09 mars 2020 | PAR Laetitia Larralde

Le prix du reste de ma vie de Sugaru Miaki et Shouichi Taguchi est une des premières publications de Moonlight, la nouvelle collection de Delcourt/Tonkam. Avec des mangas et des light novels (roman pour jeunes adultes), la collection s’oriente vers des titres mélancoliques et oniriques.

Kusunoki est un jeune homme de vingt ans sans aucun avenir. Alors qu’il était un jeune garçon intelligent et sûr de lui, aujourd’hui sa santé est précaire, il vit de petits boulots et est quasiment seul. Donc quand on lui parle de vendre sa vie, il n’hésite pas.
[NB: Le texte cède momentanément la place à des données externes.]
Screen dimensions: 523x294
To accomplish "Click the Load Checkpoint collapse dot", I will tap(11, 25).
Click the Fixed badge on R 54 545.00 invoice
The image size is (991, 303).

Kusunoki vend pour un prix dérisoire les trente ans qu’il aurait dû vivre et ne conserve que les trois derniers mois.

Cette boutique mystérieuse qui achète du temps, de la santé ou de la vie a son propre système pour évaluer le prix d’achat. Les critères sont tous très subjectifs : les accomplissements, le bonheur, l’ambition, la satisfaction personnelle, sa contribution à la société et son rapport aux autres… Plus on est utile et intégré socialement et plus la valeur de notre vie augmente. Et plus on apprécie sa vie, plus elle vaut cher. Ici, le salaire qu’on gagne ou ce que l’on possède n’entrent pas en ligne de compte, seule l’humanité et la dimension sociale d’une personne importe.
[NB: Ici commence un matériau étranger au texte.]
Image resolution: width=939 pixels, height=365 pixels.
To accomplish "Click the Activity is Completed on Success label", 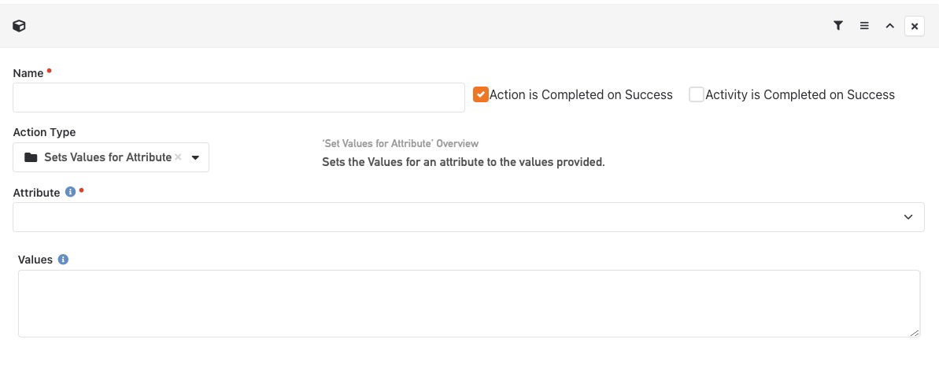I will click(800, 94).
Mais Kusunoki ne va pas pouvoir faire n’importe quoi pendant les trois mois qui lui restent : Miyagi, une employée de la société qui lui a racheté sa vie, va rester avec lui 24h/24, présence invisible à tous à part lui. Afin d’éviter que celui qui connait la date de sa mort ne perde complètement la raison et fasse des dégâts dans son entourage, un système d’étroite surveillance est mis en place, et au moindre dérapage, la vie peut s’arrêter immédiatement. On peut donc mettre sa vie en ordre, gérer les regrets et lister ce qui nous reste à faire, mais pas question de grand geste dramatique, de vengeance ou de folie.

Mais est-il possible en trois mois de donner un sens à une vie qui n’en avait aucun et qui n’en n’aurait pas eu ? De rattraper ses erreurs ? Ou faut-il au contraire essayer de vivre le plus heureusement possible ses derniers jours, profiter des dernières fois, sans ternir ses souvenirs ?
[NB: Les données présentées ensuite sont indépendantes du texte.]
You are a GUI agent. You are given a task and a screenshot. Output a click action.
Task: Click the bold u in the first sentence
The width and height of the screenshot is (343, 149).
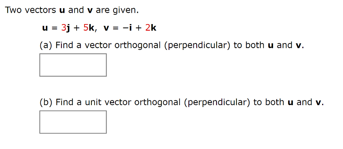[x=62, y=11]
Adapté d’un roman de Sugaru Miaki dans un style de dessin classique mais efficace, Le prix du reste de ma vie, série terminée en trois tomes, s’intéresse à des questions originales dans l’univers du manga. Si l’atmosphère n’est pas à la fête ni à l’action, le désœuvrement immobile du personnage principal et l’attente en retrait de sa surveillante créent une sorte de parenthèse méditative et donne envie de savoir quels seront les derniers choix de Kusunoki. Car au final, ne sommes-nous pas les premiers à fixer la valeur de notre vie ?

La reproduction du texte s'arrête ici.